Siracusa - Vergassola
Siracusa - Vergassola

Sul palco del “Grande Viaggio Insieme” a Siracusa, domenica sera 13 maggio intervista insolita tra i soci Conad e un incontenibile, straripante Dario Vergassola, con scambi di battute, che parevano davvero dei brillanti scambi di scherma tra il comico e i personaggi. Un ping-pong senza fiato, che ha divertito il numeroso pubblico accorso in piazza.

Subito, preso di mira l’oro olimpionico a Londra 2012 (due ori anche ai Mondiali e 4 agli Europei), il 28enne atleta di Modica Giorgio Avola, etichettato come “Il Conte di Modica”, gran figo acchiappafemmine e “santo patrono della sua città ragusana”.
Pronta e ficcante la stoccata del giovane portacolori delle fiamme gialle con quel suo “Non sono affatto di sangue blu, semmai il riferimento è per la Contea di Modica, dove, forse stanno erigendo un simulacro dedicato a me”.

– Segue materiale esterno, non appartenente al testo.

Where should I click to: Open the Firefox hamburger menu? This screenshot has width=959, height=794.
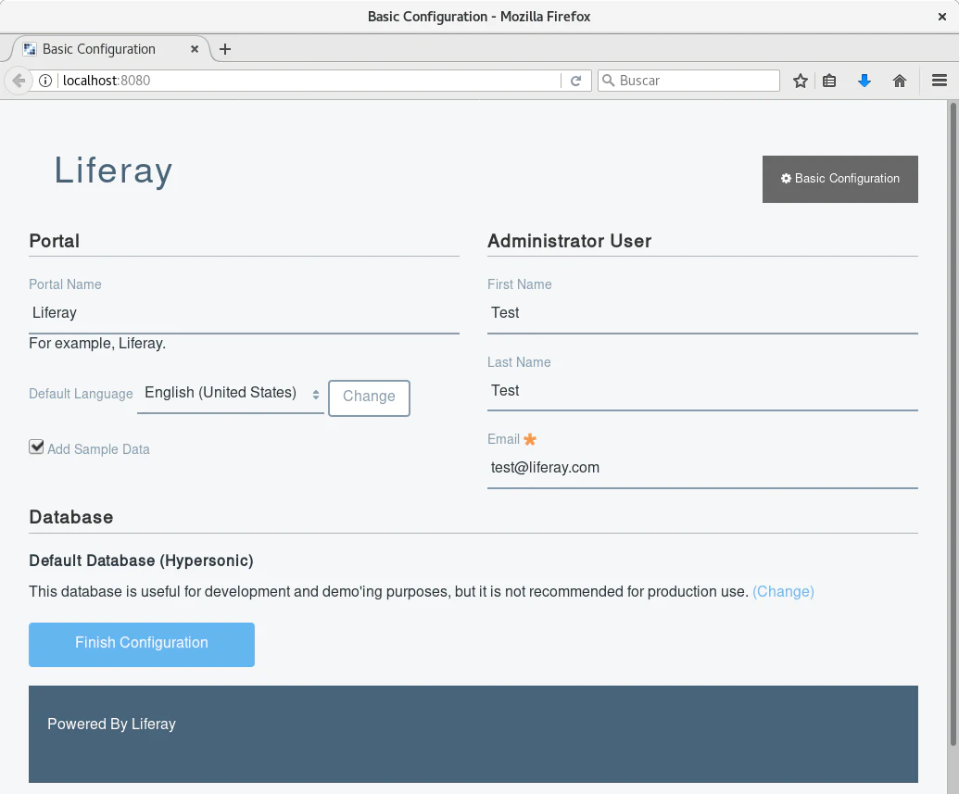[x=939, y=81]
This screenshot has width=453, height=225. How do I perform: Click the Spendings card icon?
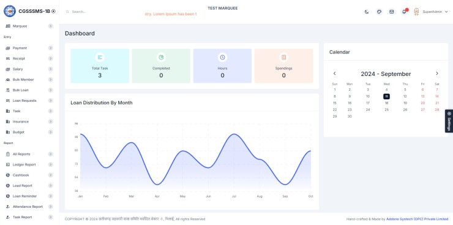(283, 57)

Sotto il torchio della gustosa ironia vergassoliana ci finisce anche Manfredi Barbera, titolare dell’omonima azienda che in alcune zone della Sicilia occidentale produce l’olio (“l’olio della pace”), e che finalmente si è deciso, dopo una gioventù un po’ hippy perché spesa a viaggiare il mondo e che gli ha permesso di imparare tre lingue, a proseguire la passione avviata dal bisnonno Lorenzo – schermidore di successo a Parigi davanti al compiaciuto re Umberto I (in quell’occasione gli ha donato un orologio a cipolla in argento con schema sabaudo) - , e il cui padre ha fatto anche la comparsa nel film “Il Gattopardo” di Tomasi di Lampedusa.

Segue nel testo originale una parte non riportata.